How to Relieve Upper Back Pain
Technology has its downsides. Unfortunately for us, upper back pain is one of them.
A recent report published in The Spine Journal revealed that an increasing number of patients reported of neck and upper back pain associated with smartphone use.
To be clear, it’s not the device that is the culprit; instead, it’s our poor posture as we look down at our phones for hours on end that causes the discomfort.
As a writer, I also experience bouts of upper back pain due to my bad habit of hunching over my computer. Although not debilitating, the stiffness and pain can seriously ruin my productivity.
For some, upper back pain takes on a more sinister form. When my mother suffered a serious fall, for instance, the muscle injury on her upper back made even the simplest acts of laughing, sneezing, or coughing incredibly tricky.

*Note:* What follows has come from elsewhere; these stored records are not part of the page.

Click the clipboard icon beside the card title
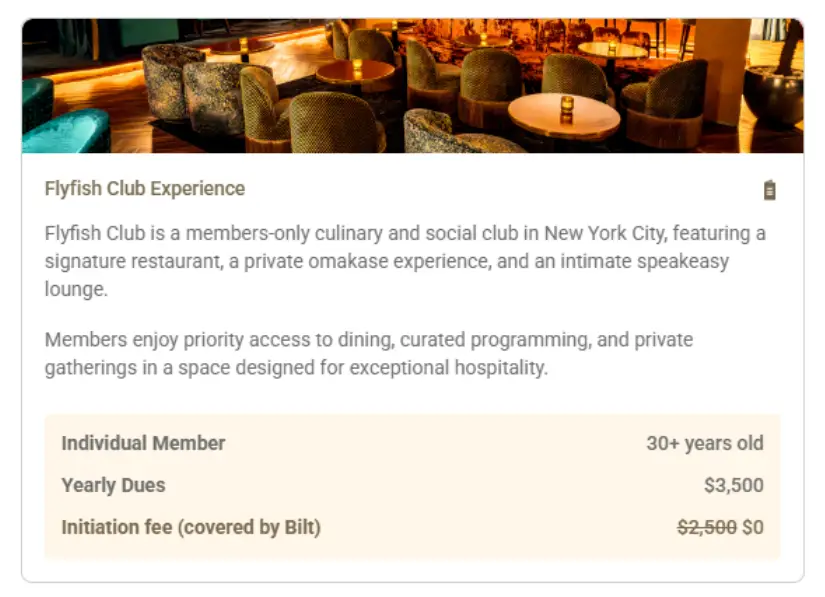 click(769, 190)
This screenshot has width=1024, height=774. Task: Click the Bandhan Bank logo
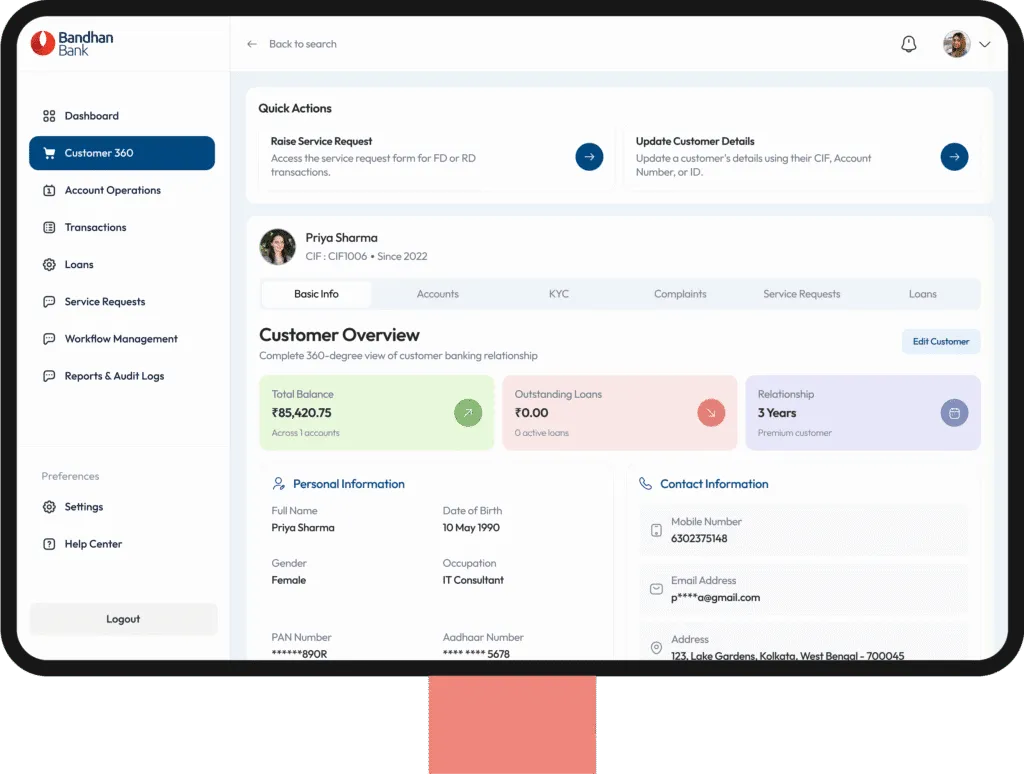[72, 43]
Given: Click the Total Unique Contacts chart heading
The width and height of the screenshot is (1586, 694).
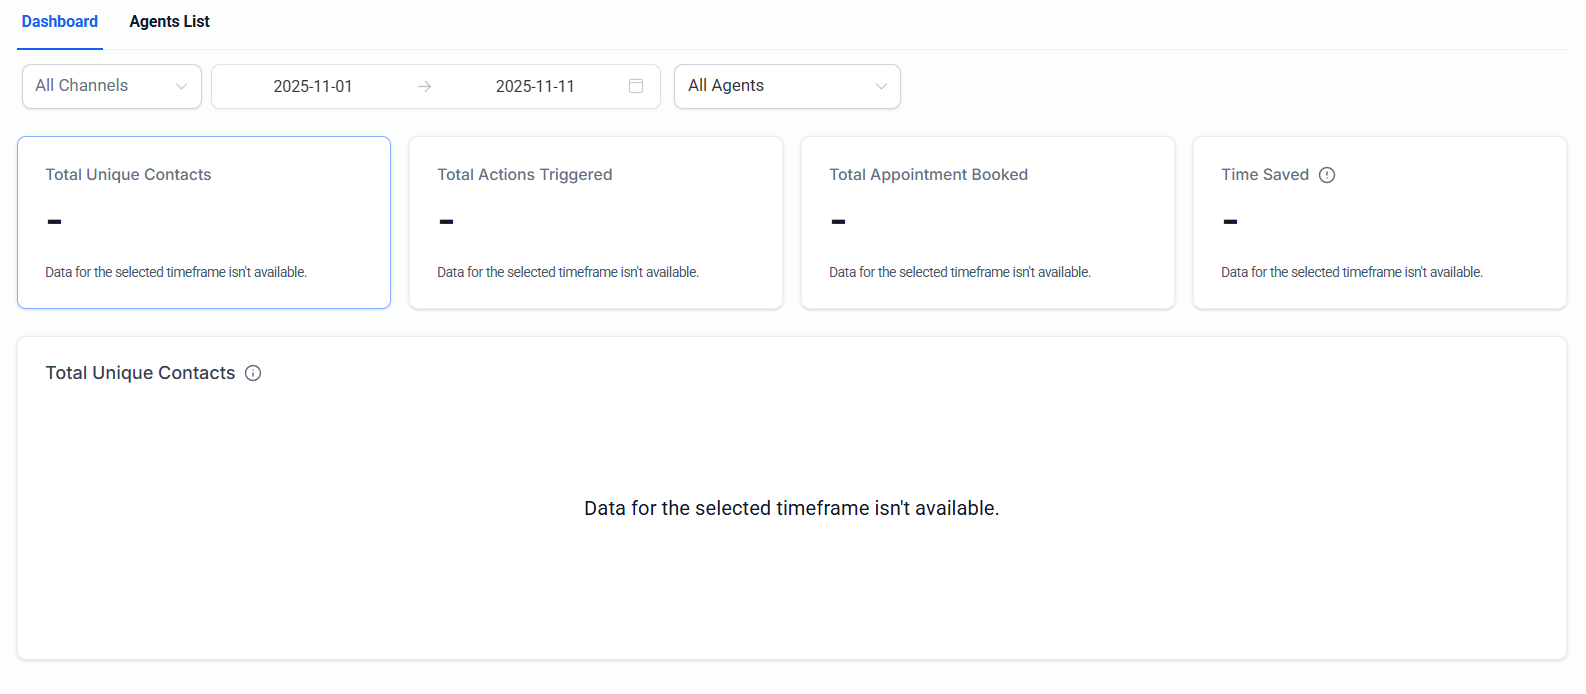Looking at the screenshot, I should pyautogui.click(x=140, y=373).
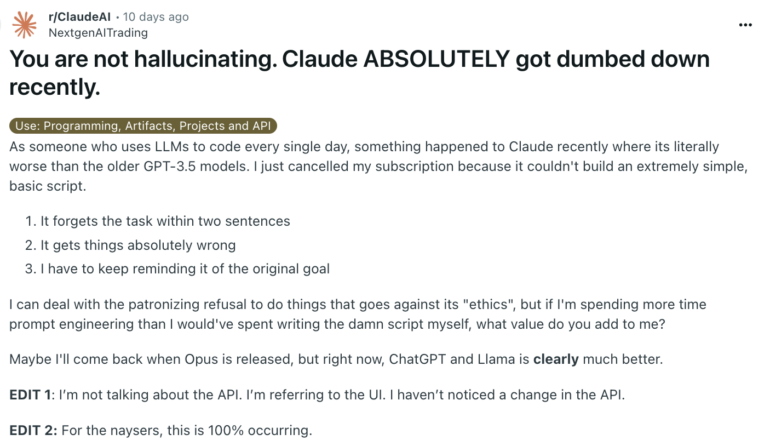The width and height of the screenshot is (770, 446).
Task: Click the post title about Claude dumbed down
Action: 360,73
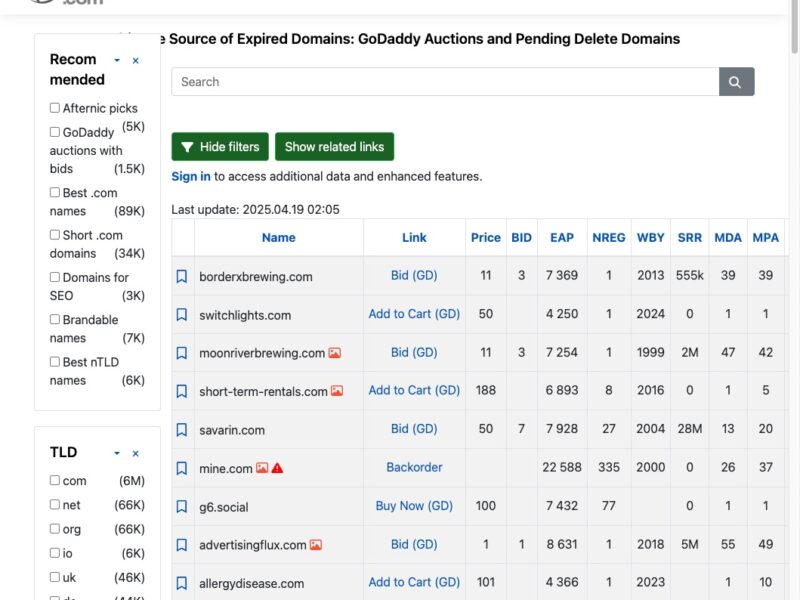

Upper back pain may be relatively less common than lower back pain, but it doesn’t make it less of a concern.
If not properly addressed, it can spread to other muscles of the body – known as “referred pain” – and interfere with your sleep and daily activities.
Fortunately, you don’t have to be helpless in the face of upper back pain. Whereas chronic cases require serious medical attention, upper back pain mostly dissipates after a few days or weeks with the help of the following home remedies.

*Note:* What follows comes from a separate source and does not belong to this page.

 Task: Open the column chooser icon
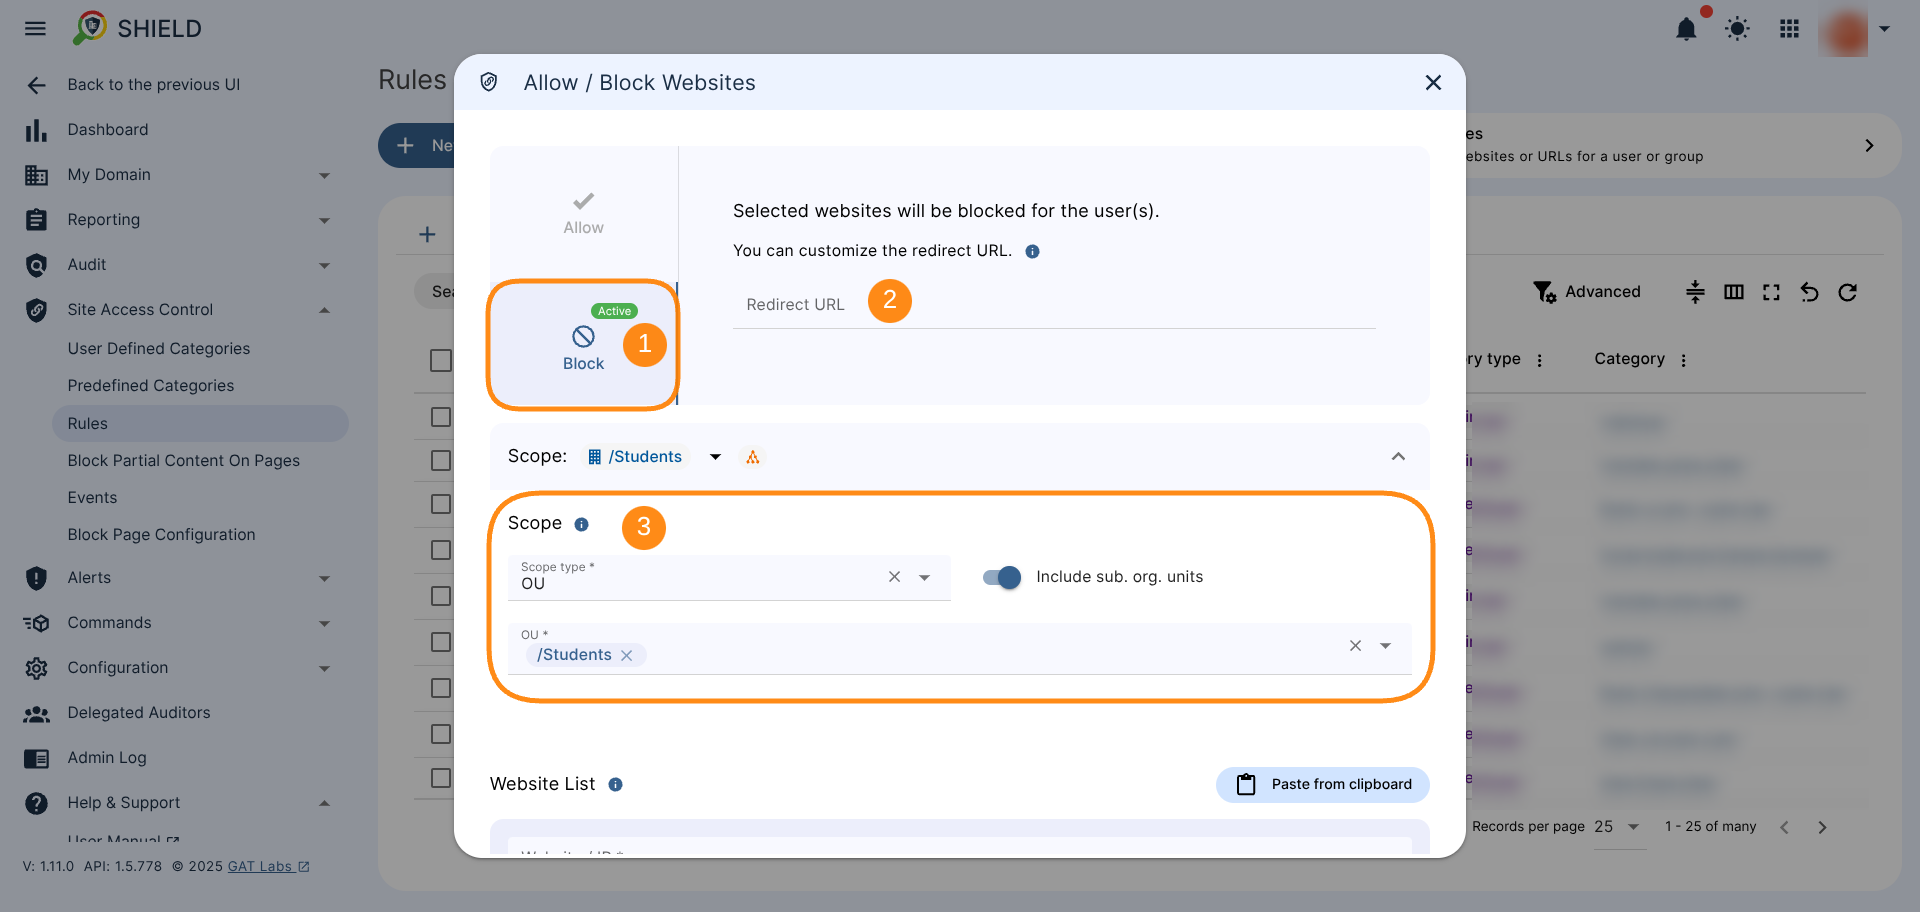pos(1734,292)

10 Ways to Relieve Upper Back Pain
1. Take a Rest
Resting on a sofa or bed can ease the pain and prevent re-injury.
To reduce the pressure on your back muscles and other surrounding structures, put a pillow under your head and between your knees when lying on your side, under your hips if lying on your stomach, and under your knees when you’re lying on your back.

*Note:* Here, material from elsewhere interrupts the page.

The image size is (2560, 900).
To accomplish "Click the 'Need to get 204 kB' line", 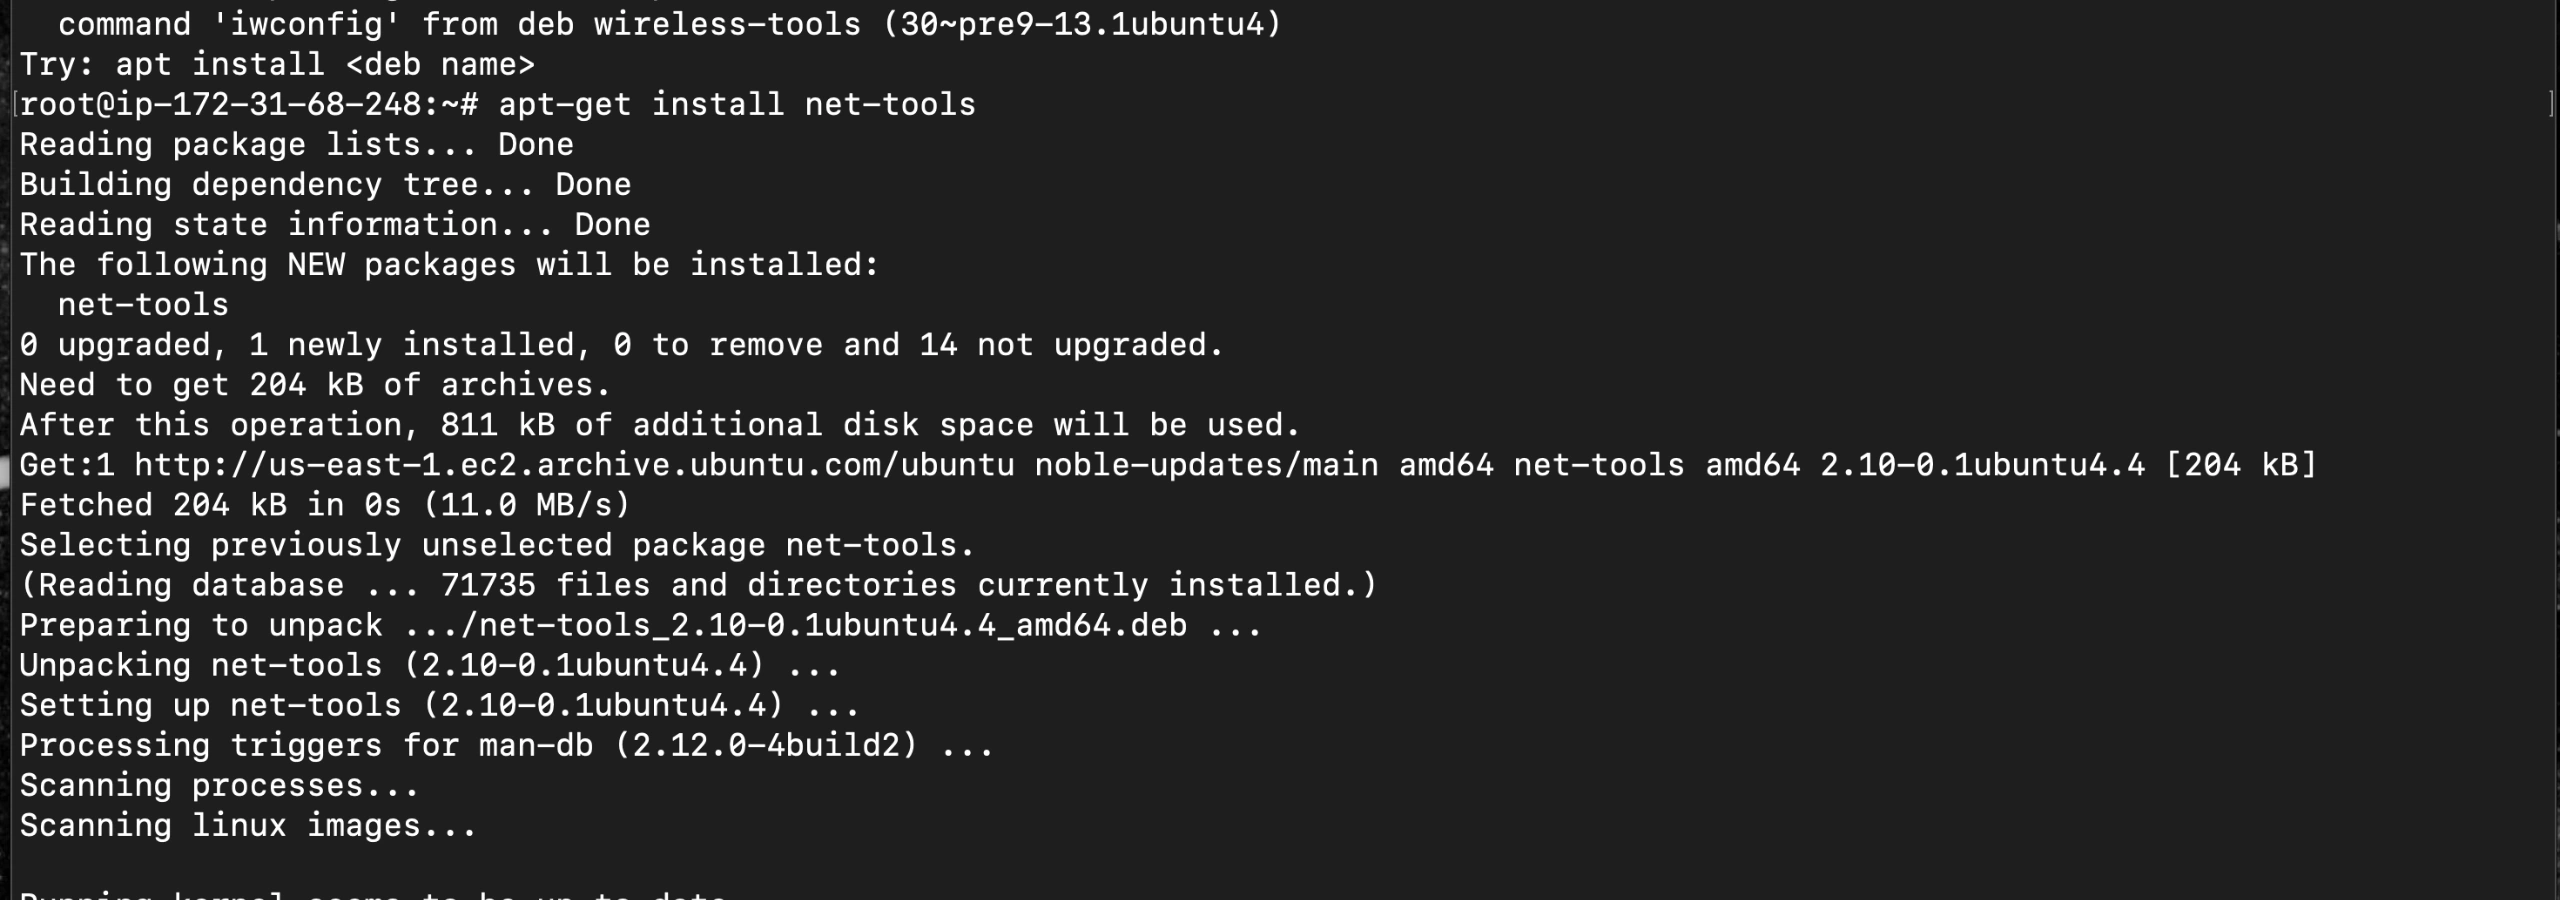I will [x=314, y=385].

Whatever the position you choose, ensure that you only rest for a few hours at a time. Bed rest, if you overdo it, can be counter-effective.
According to Harvard Health, staying in your bed for longer than 1 to 2 days will not only slow down your healing but can also lead to muscle weakness, stiff joints, constipation, blood clots, and mental problems like depression.
Ideally, resume your normal activities as soon as you can, being careful not to twist or bend too much to prevent pain and resting your back when needed.
2. Use Ice Pack or Heating Pad
Most people blindly choose between hot and cold compress when relieving upper back pain.
Both are effective—but only if given at the right time.
A cold compress reduces swelling and pain in muscles following an injury. It can be in the form of a commercially available ice pack or an improvised one made of packed ice wrapped in a towel.
Apply the cold compress on the painful area for 20 minutes every 2 to 3 hours for the first 72 hours (3 days). Afterwards, you can switch to moist heat or alternate between hot or cold compress.
The heat reduces pain but also increases blood circulation which boosts the healing process. Interestingly, heat therapy is one of the methods recently recommended by the American College of Physicians in treating acute to subacute back pain.
3. Get Moving
As with lower back pain, exercise, as long as it’s done with doctor’s approval, can also ward off the upper back pain.
The thoracic spine holds your upper back together. This delicate structure is supported by muscles and ligaments which are prone to deconditioning.
Through exercise, you can strengthen these supporting structures and in so doing improve your posture and reduce your risk of back injuries.
Once you’ve determined what activities are safe and suitable for your condition, you can start a regular exercise routine, preferably 15 to 30 minutes a day for at least two to three times a week.
4. Isometric Exercises
These are back strengthening exercises that require you to push against a resistance without actually moving a muscle.
In one example, you place your palm on your forehead and push it forward while keeping your neck steady. The resistance on your neck muscles is what will keep them strong in the long run.
You can repeat the same technique on either side of the head, the muscles of which are directly connected to the upper back. Keep the resistance for 10 seconds before relaxing and do up to 10 repetitions at a time.
5. Aerobic Exercises
The increased blood flow to your body as you do aerobics is beneficial for the spinal disks. They depend on the blood for nourishment, as do the muscles that altogether keep the upper back stable.
A 30-minute exercise on the treadmill or a stationary bike is enough to keep the blood pumping. Just make sure you don’t rush it; doing so will increase the likelihood of re-injury.